WHAT IS EXPECTED
Every line of the material must appear in the answer exactly as it does here.

RECORDS SUPPLIED

-----

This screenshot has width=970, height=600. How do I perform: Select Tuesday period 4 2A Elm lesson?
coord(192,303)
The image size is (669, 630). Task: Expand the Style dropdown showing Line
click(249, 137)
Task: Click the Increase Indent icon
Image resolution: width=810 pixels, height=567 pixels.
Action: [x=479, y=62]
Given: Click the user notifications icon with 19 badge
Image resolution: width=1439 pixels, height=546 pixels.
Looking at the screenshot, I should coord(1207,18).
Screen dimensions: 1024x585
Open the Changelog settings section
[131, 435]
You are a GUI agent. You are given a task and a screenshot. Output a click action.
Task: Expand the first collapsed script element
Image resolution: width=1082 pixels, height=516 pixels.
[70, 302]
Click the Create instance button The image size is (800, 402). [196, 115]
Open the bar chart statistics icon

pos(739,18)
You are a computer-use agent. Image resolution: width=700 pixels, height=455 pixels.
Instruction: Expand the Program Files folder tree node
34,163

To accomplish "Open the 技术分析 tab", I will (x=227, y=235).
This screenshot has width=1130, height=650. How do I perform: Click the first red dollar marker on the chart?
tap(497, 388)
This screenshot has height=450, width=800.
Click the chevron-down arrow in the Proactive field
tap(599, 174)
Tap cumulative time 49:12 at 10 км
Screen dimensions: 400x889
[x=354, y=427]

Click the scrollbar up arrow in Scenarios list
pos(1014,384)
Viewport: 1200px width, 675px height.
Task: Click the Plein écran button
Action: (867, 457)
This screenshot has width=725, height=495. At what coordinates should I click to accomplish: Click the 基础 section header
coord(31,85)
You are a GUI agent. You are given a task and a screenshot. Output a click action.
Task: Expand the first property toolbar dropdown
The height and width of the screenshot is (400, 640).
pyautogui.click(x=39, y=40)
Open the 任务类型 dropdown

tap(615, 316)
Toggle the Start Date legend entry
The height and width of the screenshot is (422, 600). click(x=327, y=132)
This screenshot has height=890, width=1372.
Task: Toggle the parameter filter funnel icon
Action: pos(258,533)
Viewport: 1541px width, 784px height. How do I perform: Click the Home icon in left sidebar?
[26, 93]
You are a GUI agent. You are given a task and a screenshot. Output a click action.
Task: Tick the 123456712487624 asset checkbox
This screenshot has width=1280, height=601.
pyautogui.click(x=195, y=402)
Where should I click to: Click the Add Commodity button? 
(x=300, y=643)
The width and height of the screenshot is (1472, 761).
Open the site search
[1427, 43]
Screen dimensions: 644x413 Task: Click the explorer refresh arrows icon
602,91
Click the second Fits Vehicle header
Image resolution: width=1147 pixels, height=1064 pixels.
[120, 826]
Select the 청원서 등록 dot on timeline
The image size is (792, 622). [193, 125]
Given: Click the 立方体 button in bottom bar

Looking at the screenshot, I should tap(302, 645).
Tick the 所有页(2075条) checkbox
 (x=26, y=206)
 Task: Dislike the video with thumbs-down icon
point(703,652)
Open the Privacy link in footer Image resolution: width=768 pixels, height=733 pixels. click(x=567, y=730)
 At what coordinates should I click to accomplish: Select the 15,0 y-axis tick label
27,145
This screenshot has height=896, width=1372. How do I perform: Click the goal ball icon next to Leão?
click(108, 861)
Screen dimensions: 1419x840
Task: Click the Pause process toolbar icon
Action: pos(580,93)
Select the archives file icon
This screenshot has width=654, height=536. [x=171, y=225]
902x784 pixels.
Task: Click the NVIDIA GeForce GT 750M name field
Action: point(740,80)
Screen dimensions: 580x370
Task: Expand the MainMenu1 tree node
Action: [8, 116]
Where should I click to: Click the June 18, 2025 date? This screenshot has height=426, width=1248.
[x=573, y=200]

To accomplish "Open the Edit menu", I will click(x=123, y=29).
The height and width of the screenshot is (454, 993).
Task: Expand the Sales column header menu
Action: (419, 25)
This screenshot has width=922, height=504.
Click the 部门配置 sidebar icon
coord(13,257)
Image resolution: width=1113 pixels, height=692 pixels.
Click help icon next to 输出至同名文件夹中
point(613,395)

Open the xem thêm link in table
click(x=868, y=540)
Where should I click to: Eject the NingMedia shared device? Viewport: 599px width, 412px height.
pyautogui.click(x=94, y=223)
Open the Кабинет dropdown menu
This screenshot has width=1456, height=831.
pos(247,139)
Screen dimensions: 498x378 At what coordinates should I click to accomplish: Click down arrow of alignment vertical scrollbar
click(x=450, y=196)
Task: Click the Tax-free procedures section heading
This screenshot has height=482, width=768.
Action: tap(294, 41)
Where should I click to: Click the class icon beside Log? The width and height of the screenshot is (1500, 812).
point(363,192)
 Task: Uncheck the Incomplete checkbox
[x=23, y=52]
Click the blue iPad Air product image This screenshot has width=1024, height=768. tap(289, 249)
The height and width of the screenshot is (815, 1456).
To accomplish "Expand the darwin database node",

-----

OUTPUT FOR THIS EXERCISE
This screenshot has width=970, height=600. How do I perform: Select Tuesday period 4 2A Elm lesson?
coord(192,303)
The image size is (669, 630). Task: Expand the Style dropdown showing Line
click(249, 137)
Task: Click the Increase Indent icon
Image resolution: width=810 pixels, height=567 pixels.
Action: [x=479, y=62]
Given: Click the user notifications icon with 19 badge
Image resolution: width=1439 pixels, height=546 pixels.
Looking at the screenshot, I should coord(1207,18).
Screen dimensions: 1024x585
Open the Changelog settings section
[131, 435]
You are a GUI agent. You are given a task and a screenshot. Output a click action.
Task: Expand the first collapsed script element
Image resolution: width=1082 pixels, height=516 pixels.
[70, 302]
Click the Create instance button The image size is (800, 402). [196, 115]
Open the bar chart statistics icon

pos(739,18)
You are a computer-use agent. Image resolution: width=700 pixels, height=455 pixels.
Instruction: Expand the Program Files folder tree node
34,163

To accomplish "Open the 技术分析 tab", I will (x=227, y=235).
This screenshot has width=1130, height=650. How do I perform: Click the first red dollar marker on the chart?
tap(497, 388)
This screenshot has height=450, width=800.
Click the chevron-down arrow in the Proactive field
tap(599, 174)
Tap cumulative time 49:12 at 10 км
Screen dimensions: 400x889
[x=354, y=427]

Click the scrollbar up arrow in Scenarios list
pos(1014,384)
Viewport: 1200px width, 675px height.
Task: Click the Plein écran button
Action: (867, 457)
This screenshot has width=725, height=495. At what coordinates should I click to accomplish: Click the 基础 section header
coord(31,85)
You are a GUI agent. You are given a task and a screenshot. Output a click action.
Task: Expand the first property toolbar dropdown
The height and width of the screenshot is (400, 640).
pyautogui.click(x=39, y=40)
Open the 任务类型 dropdown

tap(615, 316)
Toggle the Start Date legend entry
The height and width of the screenshot is (422, 600). click(x=327, y=132)
This screenshot has height=890, width=1372.
Task: Toggle the parameter filter funnel icon
Action: pos(258,533)
Viewport: 1541px width, 784px height. How do I perform: Click the Home icon in left sidebar?
[26, 93]
You are a GUI agent. You are given a task and a screenshot. Output a click action.
Task: Tick the 123456712487624 asset checkbox
This screenshot has width=1280, height=601.
pyautogui.click(x=195, y=402)
Where should I click to: Click the Add Commodity button? 
(x=300, y=643)
The width and height of the screenshot is (1472, 761).
Open the site search
[1427, 43]
Screen dimensions: 644x413 Task: Click the explorer refresh arrows icon
602,91
Click the second Fits Vehicle header
Image resolution: width=1147 pixels, height=1064 pixels.
[120, 826]
Select the 청원서 등록 dot on timeline
The image size is (792, 622). [193, 125]
Given: Click the 立方体 button in bottom bar

Looking at the screenshot, I should tap(302, 645).
Tick the 所有页(2075条) checkbox
 (x=26, y=206)
 Task: Dislike the video with thumbs-down icon
point(703,652)
Open the Privacy link in footer Image resolution: width=768 pixels, height=733 pixels. click(x=567, y=730)
 At what coordinates should I click to accomplish: Select the 15,0 y-axis tick label
27,145
This screenshot has height=896, width=1372. How do I perform: Click the goal ball icon next to Leão?
click(108, 861)
Screen dimensions: 1419x840
Task: Click the Pause process toolbar icon
Action: pos(580,93)
Select the archives file icon
This screenshot has width=654, height=536. [x=171, y=225]
902x784 pixels.
Task: Click the NVIDIA GeForce GT 750M name field
Action: point(740,80)
Screen dimensions: 580x370
Task: Expand the MainMenu1 tree node
Action: [8, 116]
Where should I click to: Click the June 18, 2025 date? This screenshot has height=426, width=1248.
[x=573, y=200]

To accomplish "Open the Edit menu", I will click(x=123, y=29).
The height and width of the screenshot is (454, 993).
Task: Expand the Sales column header menu
Action: (419, 25)
This screenshot has width=922, height=504.
Click the 部门配置 sidebar icon
coord(13,257)
Image resolution: width=1113 pixels, height=692 pixels.
Click help icon next to 输出至同名文件夹中
point(613,395)

Open the xem thêm link in table
click(x=868, y=540)
Where should I click to: Eject the NingMedia shared device? Viewport: 599px width, 412px height.
pyautogui.click(x=94, y=223)
Open the Кабинет dropdown menu
This screenshot has width=1456, height=831.
pos(247,139)
Screen dimensions: 498x378 At what coordinates should I click to accomplish: Click down arrow of alignment vertical scrollbar
click(x=450, y=196)
Task: Click the Tax-free procedures section heading
This screenshot has height=482, width=768.
Action: tap(294, 41)
Where should I click to: Click the class icon beside Log? The width and height of the screenshot is (1500, 812).
point(363,192)
 Task: Uncheck the Incomplete checkbox
[x=23, y=52]
Click the blue iPad Air product image This screenshot has width=1024, height=768. tap(289, 249)
The height and width of the screenshot is (815, 1456).
To accomplish "Expand the darwin database node",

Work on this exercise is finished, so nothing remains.